Фуке велел закладывать лошадей, самых лучших, какие у него были. Арамис остановился у основания лестницы, по которой нужно было подняться, чтобы попасть к Портосу. Здесь он простоял довольно долгое время, предаваясь раздумьям, и пока он мучительно размышлял над создавшимся положением, успели заложить карету Фуке. Промчавшись по главному двору замка, она неслась уже по дороге в Париж.
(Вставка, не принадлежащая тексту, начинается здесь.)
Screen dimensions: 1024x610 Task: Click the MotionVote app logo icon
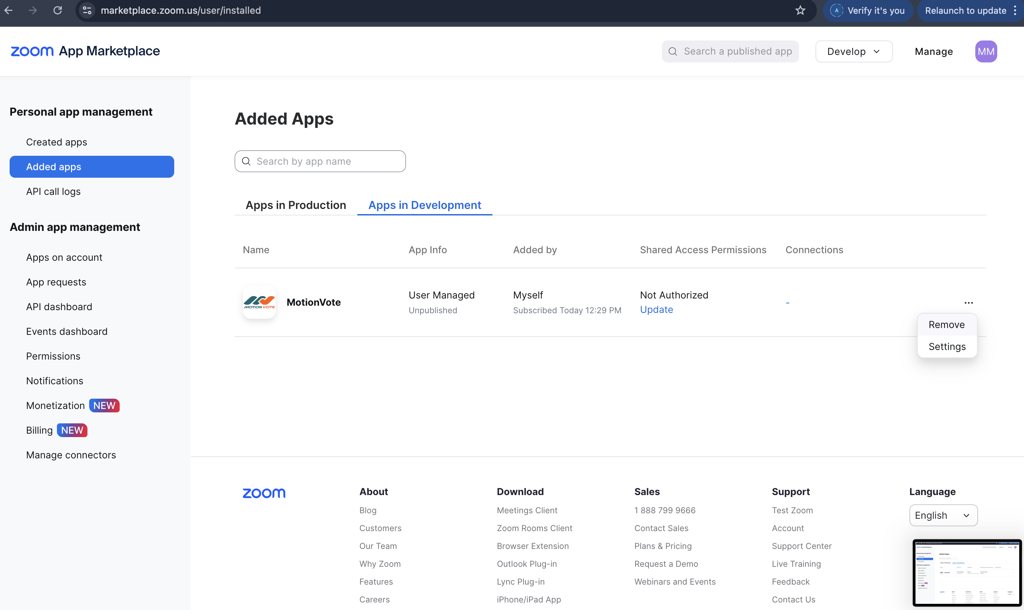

«Уезжать одному?.. — говорил сам себе Арамис. — Предупредить о случившемся принца?.. Проклятие!.. Предупредить принца, но что же дальше?.. Взять принца с собой?.. Повсюду таскать за собою это обвинение во плоти и крови?.. Или война?.. Беспощадная гражданская война?.. Но для войны нет ни сил, ни средств!.. Немыслимо!.. Но что же он станет без меня делать? Без меня он падет, падет так же, как я!.. Кто знает?.. Так пусть же исполнится предначертанное ему!.. Он был обречен, пусть останется обреченным и впредь!.. О боже! Погиб! Да, да, я погиб!.. Что же делать?.. Бежать на Бель-Иль!.. Да!.. Но Портос останется тут, и начнет говорить, и будет всем обо всем рассказывать!.. И к тому же, может быть, пострадает!.. Я не могу допустить, чтобы Портос пострадал. Он — часть меня; его страдание — мое страдание. Портос отправится вместе со мной, Портос разделит мою судьбу. Да, да, так нужно».